Seit ein paar Wochen ist der Kalte Krieg wieder da. Zumindest muß man
beim Medienkonsum diesen Eindruck haben. Eine Episode bilden die
Landkarten der Krim im Fernsehen. Zur Illustration des Konflikts gibt
es immer wieder Darstellungen der Halbinsel, die eine sehr breite
Landverbindung zum ukrainischen Festland zeigen. Der Verdacht einer
propagandistischen Verfälschung drängt sich auf. Die Botschaft:: 'Da,
die Krim ist ja gar keine richtige Halbinsel, sondern einfach nur eine
Landzunge, die fest verbunden ist mit der Ukraine.'

Die Empörung darüber -- mit den entsprechenden Screenshots aus der
Berichterstattung der deutschen öffentlich-rechtlichen
Fernsehsender -- ergießt sich derzeit über die Netze.

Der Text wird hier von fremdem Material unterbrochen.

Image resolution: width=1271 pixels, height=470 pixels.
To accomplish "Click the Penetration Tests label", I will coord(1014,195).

Aber warum wird hier anscheinend so frech manipuliert -- das fällt
doch auf? Doch, siehe da, diese Karten tauchen nicht nur in der
Berichterstattung über diese neue Krim-Krise auf, sondern auch auf
Europakarten in Medienberichten, wo es um ganz andere Themen geht.

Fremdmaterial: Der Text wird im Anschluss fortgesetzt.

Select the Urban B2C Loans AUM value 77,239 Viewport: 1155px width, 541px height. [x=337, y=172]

Dann sieht man sich Satellitenphotos der Region an -- und stockt.
Hoppla, das sieht ja da auch so aus wie auf den Fernsehkarten. Aber
auf den schematischen Landkarten -- beispielsweise auf Google Maps --
gibt es nur zwei schmale Landbrücken, geteilt durch einen kleinen See.
Jede der Landbrücken ist an ihrer schmalsten Stelle gerademal 2 km
breit. Wieso diese Diskrepanz?

Nach längerer Recherche wird klar: Das, was da auf den Photos aussieht
wie Land sind riesige Salzgärten, also Becken zur Meersalzgewinnung --
man nutzt dort sehr geschickt die Meeresengen, die man unaufwendig mit
Deichen abteilen kann.

Man kann also die Landkarte der Region so oder so zeichnen -- was
bleibt ist, daß bestimmte Medien eben gerne jene Version nehmen, wo
eine starke Anbindung an das Festland erscheint, womit suggeriert
wird, daß die Krim ein fixer Bestandteil der Ukraine sei. Das sagt
zwar gar nichts aus, denn politische Grenzen (von dubiosen
"ethnischen" Grenzen ganz zu schweigen) halten sich oft genug nicht an
geographische, dennoch wird damit subtil eine Zusammengehörigkeit
konstruiert.

Vielleicht aber ist der Vorwurf einer bewußten Manipulation gar nicht
gerechtfertigt. Möglicherweise hat da jemand ohne böse Absicht anhand
von Satellitenphotos schematische Karten für eine Agentur erstellt.
Und die Fernsehsender haben dann dieses Material einfach nur als bunte
Illustration für die Nachrichten verwendet. Kann sein. Aber dann war
es eine politisch sehr gefällige Schlamperei. Diesen Vorwurf zumindest
muß man machen. Denn auch Geographie ist politisch.